World Trade Center to anchor 41-acre project in Globeville, abandoning previous plans in RiNo

A massive development just north of downtown Denver has found its anchor.

The World Trade Center Denver has selected the 41-acre Fox Park project in Globeville for its new global campus, the organization’s president and CEO, Karen Gerwitz, told Denver Business Journal in an exclusive interview Wednesday.

The move marks an abrupt change of plans for WTC, which for years had been planning to open its new Denver campus in the River North Art District. The organization had been working with developers Golub & Co. and Formativ on an office and hotel project near the 38th & Blake light rail station, but Gerwitz told DBJ that Covid-related delays, combined with changes to the project’s scope, prompted WTC to begin looking elsewhere.

Gerwitz soon turned to Fox Park, a mixed-use development that’s being planned at 4400 Fox St., near interstates 25 and 70.

In 2019, Vita Fox North LP, a partnership between Indianapolis-based Pure Development and Mexico City-based Interland, paid $56.5 million for the 41-acre site, which had been rezoned the previous year to allow for residential and mixed-use development up to 12 stories. Pure Development subsequently submitted plans to the City that proposed more than 2.2 million square feet of mixed-use space in the project’s first phase, all of which would be connected by 14 acres of parks and open space.

In late 2020, leaders with the City of Denver introduced Gerwitz to Jose Carredano, managing partner of placemaking for Pure Development, along with other members of the development team. The two sides were then able to reach an agreement within a matter of months.

Gerwitz said the opportunity at Fox Park represented “exactly the scale and scope” that she had been hoping for in 2016, when WTC announced that it would be moving out of downtown Denver and pursuing a new campus in RiNo. Fox Park will now feature a 600,000-square-foot World Trade Center Denver Complex that will combine office space with a vast range of uses, including a cultural center, International Exhibit Hall, a boutique hotel, performing arts theater, a conference center, global and local restaurants, retail, fitness center, maker space and art galleries.

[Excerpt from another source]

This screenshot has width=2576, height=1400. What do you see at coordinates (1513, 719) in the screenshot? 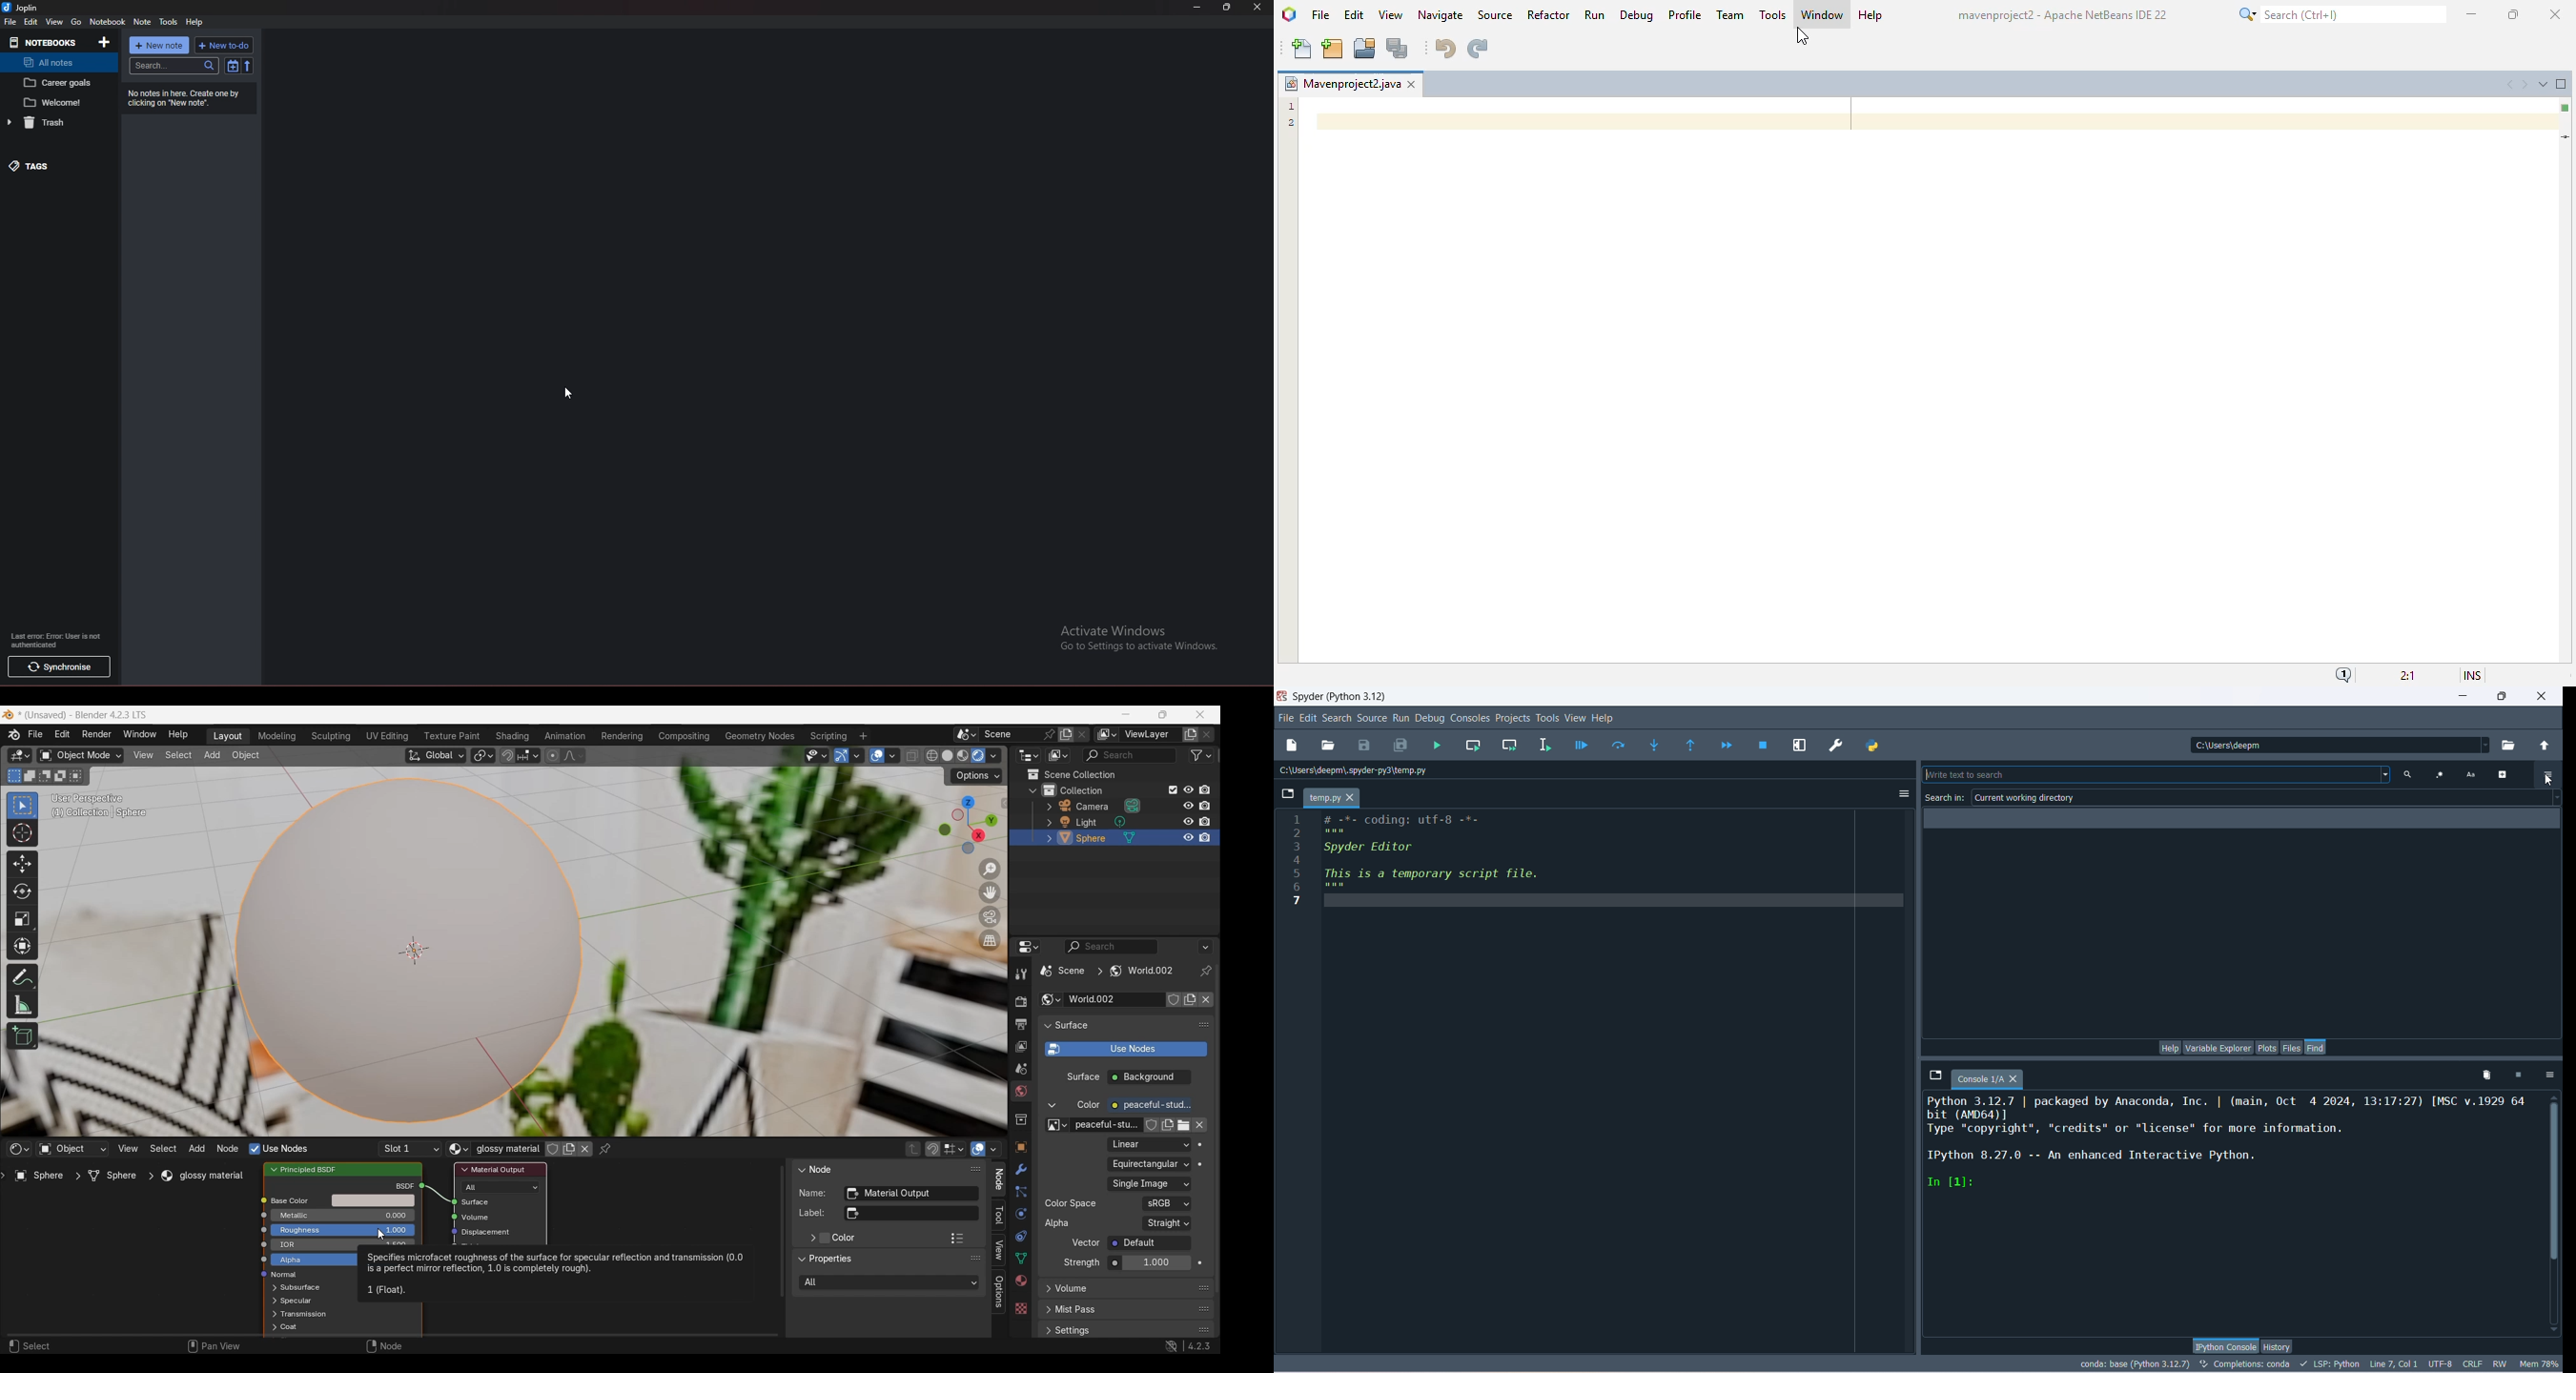
I see `projects` at bounding box center [1513, 719].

The WTC’s complex will be part of an adaptive reuse of a vacant industrial building that previously served as the home of The Denver Post’s printing press. It will be located directly adjacent to Fox Square, an open-air plaza that will function as the centerpiece of the development.

“The World Trade Center’s brand is one that really can bring a project of this magnitude — 41 acres — to life,” Gerwitz told DBJ. “You look around the world at different World Trade Centers, and you see that there are huge multi-use complexes. Denver is ready for something like this, where we can really claim our spot as a global city. When you have an active World Trade Center that’s very visible and accessible to everyone, from students to large multinationals, to immigrants, to community members, then you actually start to personify Denver as a global city. And that’s exactly what we’re hoping to do.”

Pure Development partnered with Tryba Architects to craft the mixed-use vision for Fox Park. With WTC on board, the development team gains a key partner as it seeks to attract other tenants and build out the remainder of the project.

“We always envisioned this exciting development to be an authentic, placemaking experience, which celebrates diversity in this great community,” Carredano told DBJ. “Having the World Trade Center anchor this project brings that vision to life, and we couldn’t be more pleased with our partnership.”

WTC counts more than 300 companies among its local membership, and the new complex will offer a physical space for them to gather, Gerwitz said. She said the decision to walk away from the RiNo project was “tough,” but said there were no hard feelings.

“If I had met Jose in 2016, if he were here and he had this project, and this was one of the options, this would have been our choice,” Gerwitz said. “It just wasn’t presented to me at the time. This was not an easy decision, but it was an obvious decision.”

A Formativ spokesperson told DBJ in an email that the company, along with Golub, remains committed to the planned office development in RiNo, and said leasing discussions are underway with Newmark, which will be marketing the building.

“Formativ and Golub are excited for the World Trade Center Denver organization and the announcement of their new home at Fox Park,” the statement from Formativ reads. “We understand that project delays due to the Covid pandemic created a timeline that does not align with the organization’s need for a more immediate home. We wish them all the best and look forward to celebrating the opening of their new headquarters.”

The spokesperson declined to comment further.

Carredano said the development team is currently applying for tax-increment financing for the project. WTC’s campus is expected to break ground in the second half of 2021, and begin opening in phases in the fourth quarter of 2022.